● **Available data**
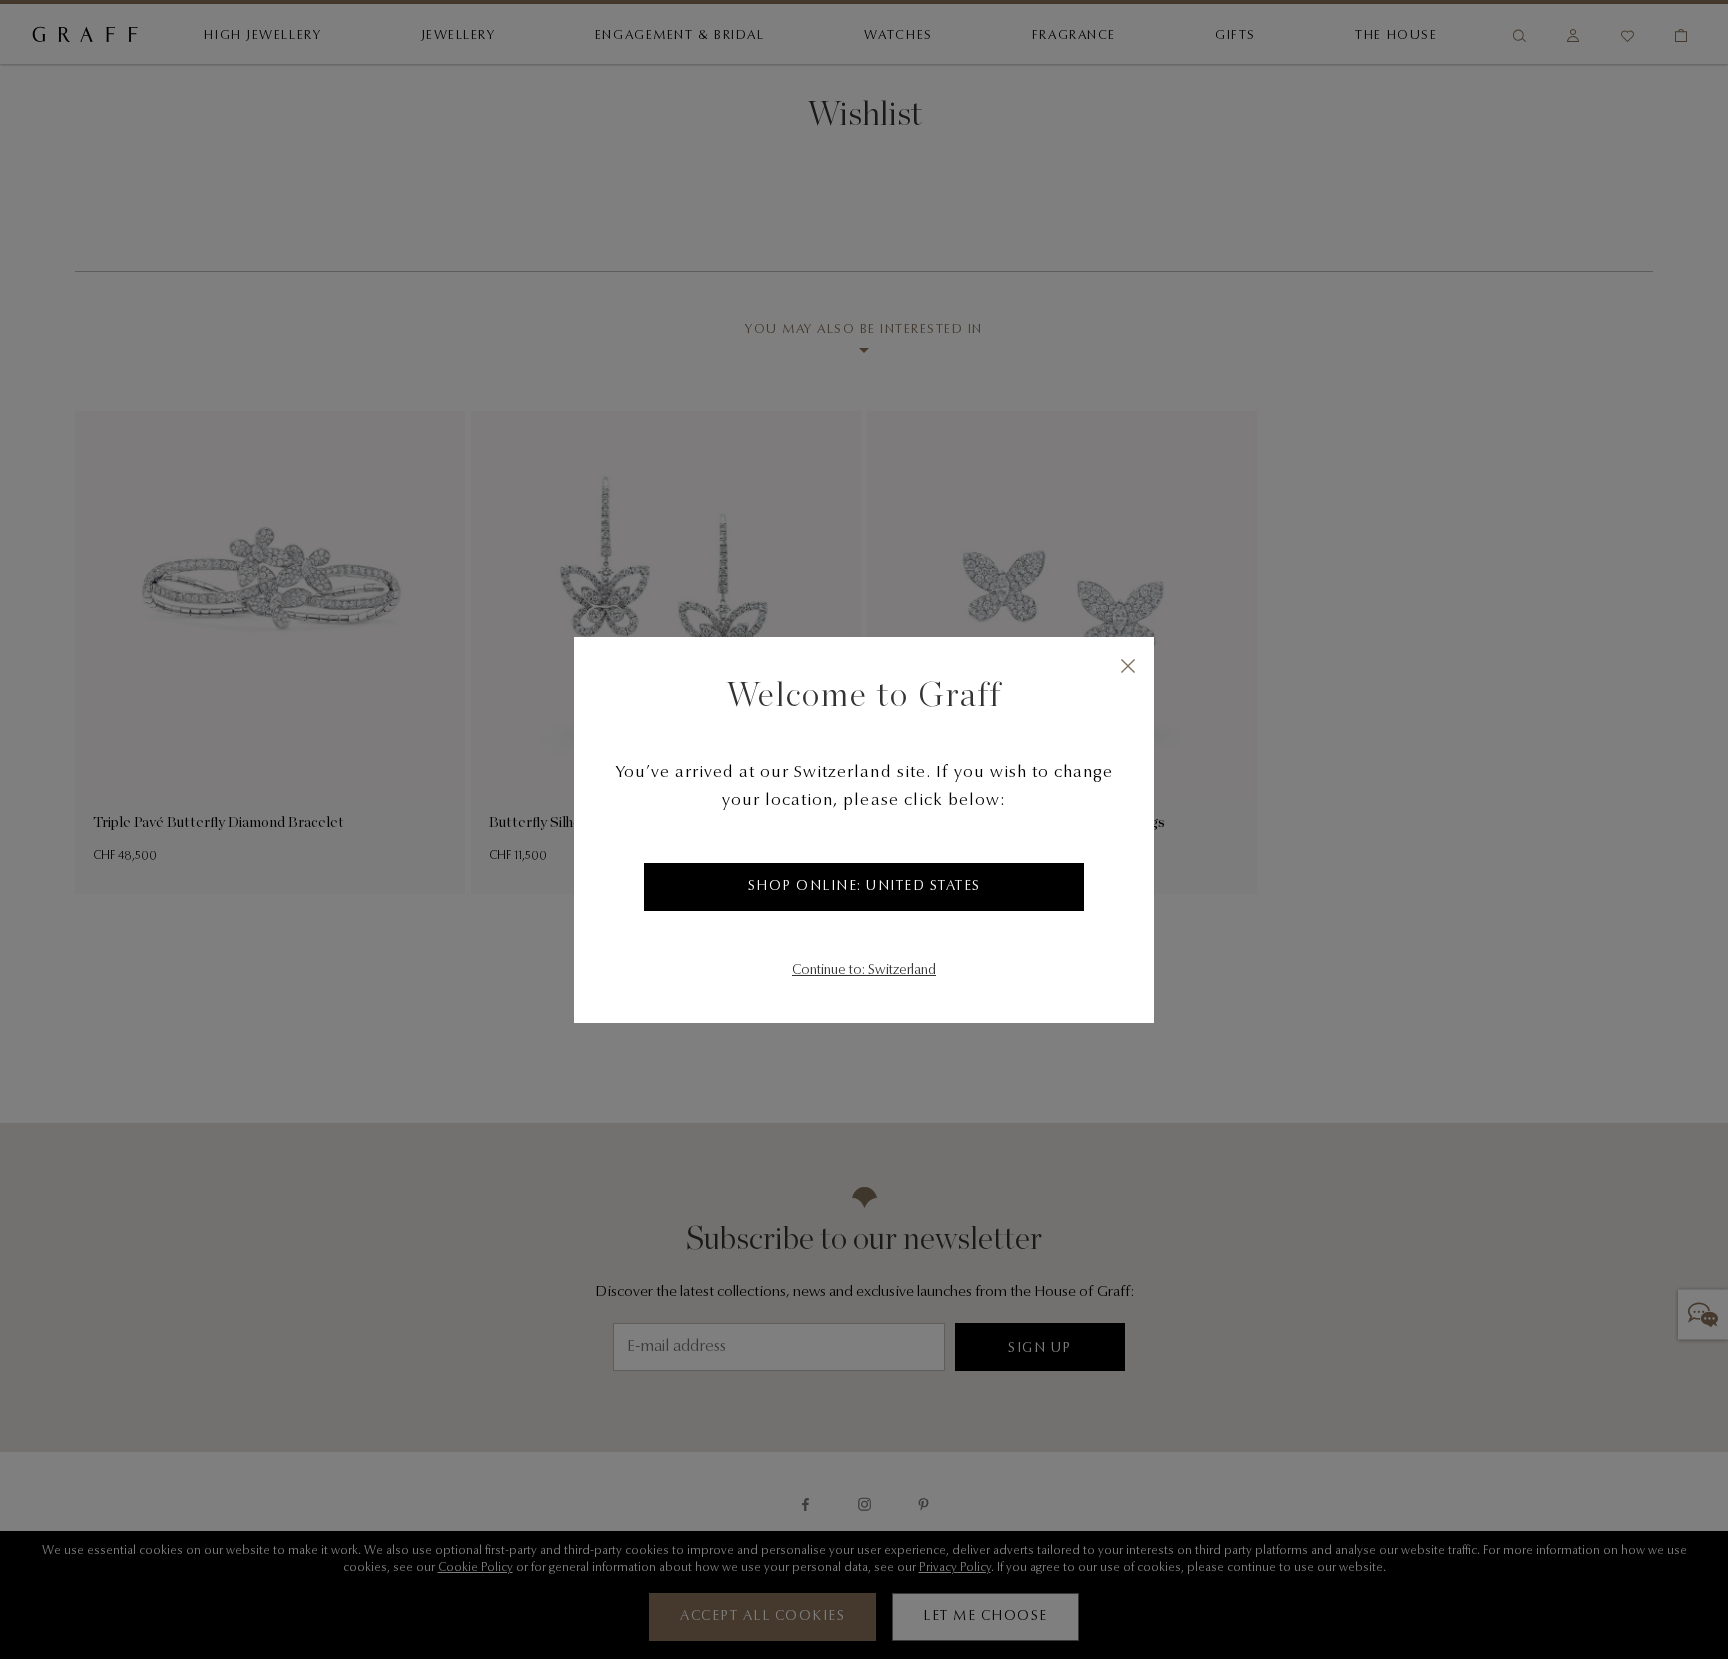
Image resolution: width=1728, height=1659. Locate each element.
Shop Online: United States (864, 887)
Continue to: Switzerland (864, 971)
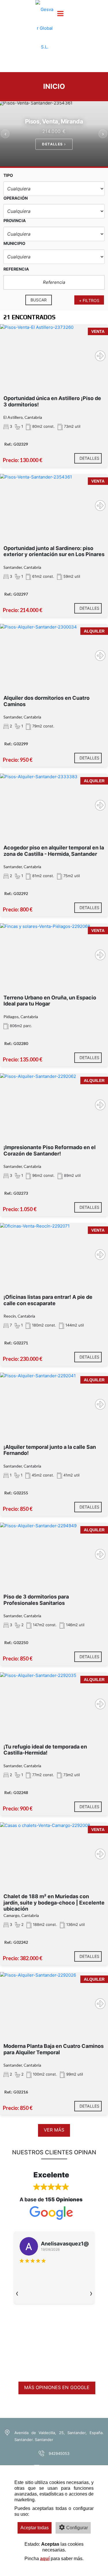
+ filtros (89, 300)
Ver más (54, 2130)
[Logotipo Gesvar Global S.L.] (44, 32)
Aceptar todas (34, 2527)
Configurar (77, 2527)
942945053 (59, 2453)
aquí (45, 2558)
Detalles (53, 144)
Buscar (39, 299)
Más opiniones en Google (57, 2387)
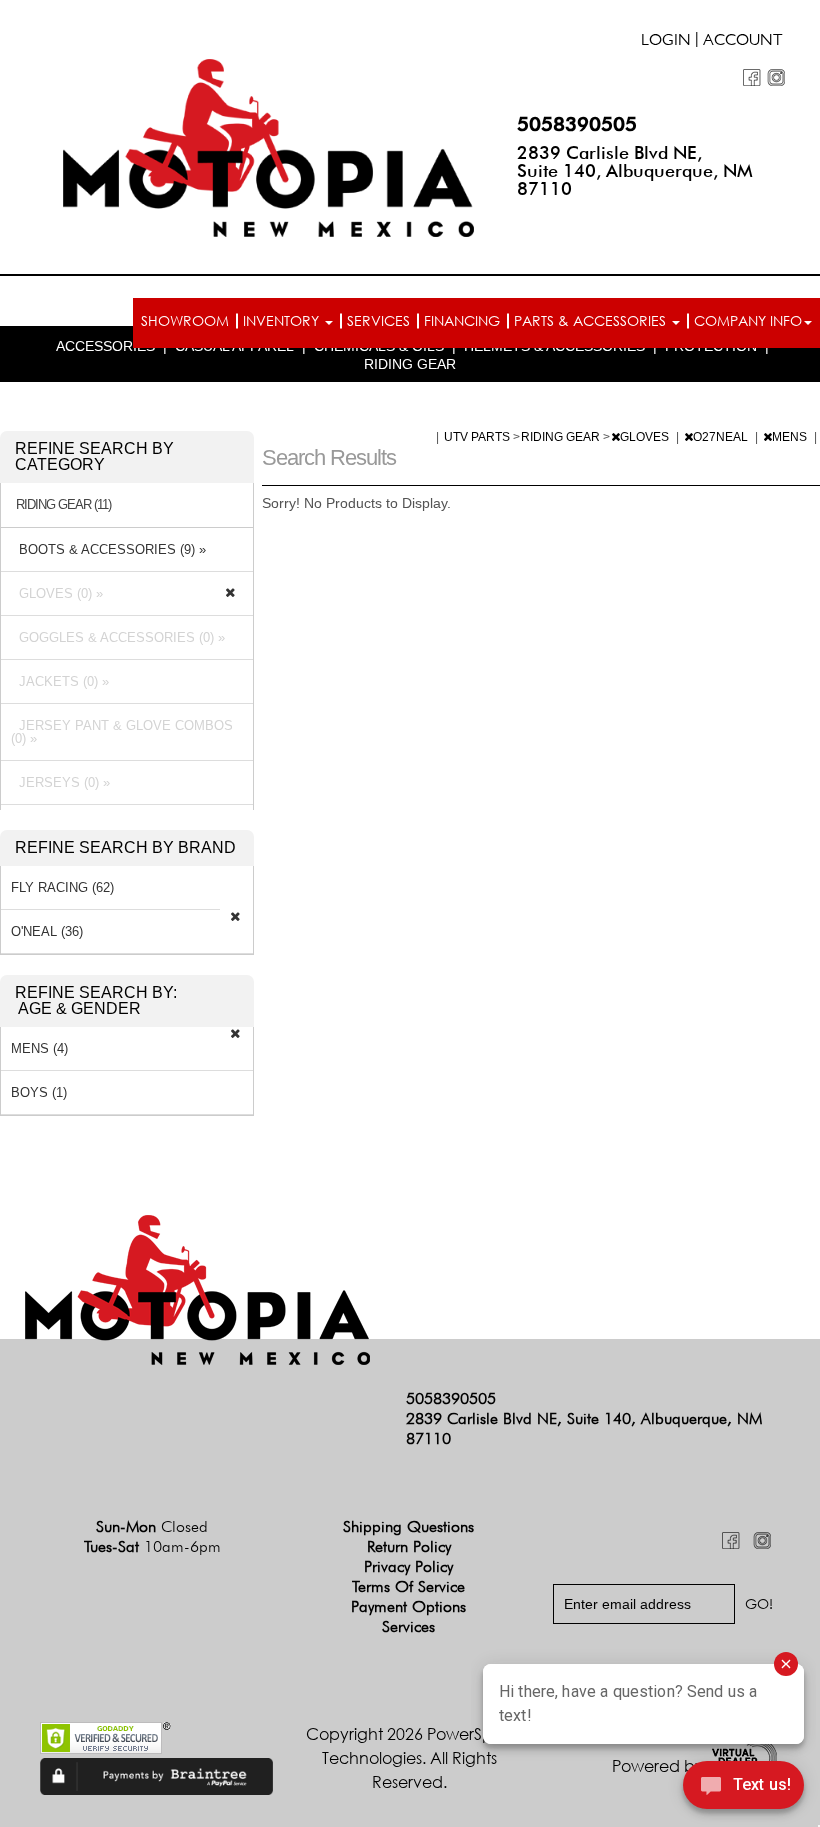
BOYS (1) (39, 1092)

● **Prompt**
Return the full material word for word. Do not include the pictures.

● **Response to this exercise**
Image resolution: width=1728, height=1659. Locate each element.
Shop Online: United States (864, 887)
Continue to: Switzerland (864, 971)
+ filtros (89, 300)
Ver más (54, 2130)
[Logotipo Gesvar Global S.L.] (44, 32)
Aceptar todas (34, 2527)
Configurar (77, 2527)
942945053 (59, 2453)
aquí (45, 2558)
Detalles (53, 144)
Buscar (39, 299)
Más opiniones en Google (57, 2387)
BOYS (1) (39, 1092)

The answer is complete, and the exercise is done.